As a perfumer, I use the term perfume too often and too loosely where I should instead use the term fragrance. It’s nothing short of devastating when I am asked if I make “colognes for men” too.  Dude perfume is a real thing.

Colognes are two things 1) a concentration and 2) a structure of fragrance – just like an IPA is a structure of a beer. Perfume is the term for a stronger concentration, whereas cologne is a predominantly citrus fragrance with a few florals to hold them in place or simply a much weaker concentration of a perfume.

Fragrance as a rule is not strictly masculine or feminine. An analogy for this variance is color: pink may be representative of ladies, but who doesn’t know that a man wearing pink can be the pinnacle of masculine? The color ‘light green’, depending on the exact shade and perhaps your current mood can be seen as unisex, slightly masculine, or incredibly feminine. There are general guidelines for who can wear what: big white florals are generally feminine, while notes like oak, smoke, leather and sandalwood lean more masculine.

With independent (and Portland-based!) fragrance houses like Imaginary Authors and Slumberhouse coming into the light, the boundaries for unisex fragrance is widened or completely absent. My more masculine creations (including Memoirs of a Trespasser, The Cobra & The Canary and Bull’s Blood) are much more popular with the ladies than I could have ever expected. Understandably, many women crave a scent more unique than something marketed towards “every girl” at Sephora. With a little searching, one can find niche brands and small fragrance houses with fragrances that not only smell like no one else you know, but also present a completely new and unique olfactory experience.
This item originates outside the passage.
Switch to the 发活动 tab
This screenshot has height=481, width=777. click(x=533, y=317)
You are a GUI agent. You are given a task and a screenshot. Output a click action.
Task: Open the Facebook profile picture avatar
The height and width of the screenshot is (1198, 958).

Here are a few of my own notes:

• Ladies, give Slumberhouse Norne a spray or two on a cold February evening when you’ve got a fire burning and a book in hand.

• Dudes, give Norne a try when you’re wearing a scarf and are out on the town.

• Ladies, give Imaginary Authors Bull’s Blood a spray when you’re feeling particularly saucy. This is a late night happy hour with a third date type material.

• Dudes, give Bull’s Blood a try on Friday at the office. Pair it with a red shirt and an expensive watch.

• I’d like to see more ladies and more fellas wearing Serge Luten’s Gris Clair – this is contemplative and creative during the day, and alluring and soft during the evening. Fantastically unisex and easily wearable.

• Ladies, The Cobra & The Canary by Imaginary Authors is a leather scent waiting for destruction. Wear this to take over the world.

• Fellas can wear The Cobra & The Canary anytime, it is distinctive and can be worn with a leather jacket or a blue blazer.

• • •


Consuelo Wise

I wasn’t sure how to go about introducing Sarah Stuart of DemiScent. I knew that I wanted to let her tell her own story. She seemed she had to have one, to have such a vast collection of fragrances and a knowledge that one would think only a perfumer could have. I asked her to tell me how she developed her interest and what her background in perfume was. She sent me this account, addressed to you.

• • •

From Sarah: My love of perfume has developed over the years to the point where it is not possible for me to have just one favorite scent; too many wonderful options exist in the realm of perfume, and it is increasingly difficult to keep up with the plethora of fragrance launches that flood the market each year.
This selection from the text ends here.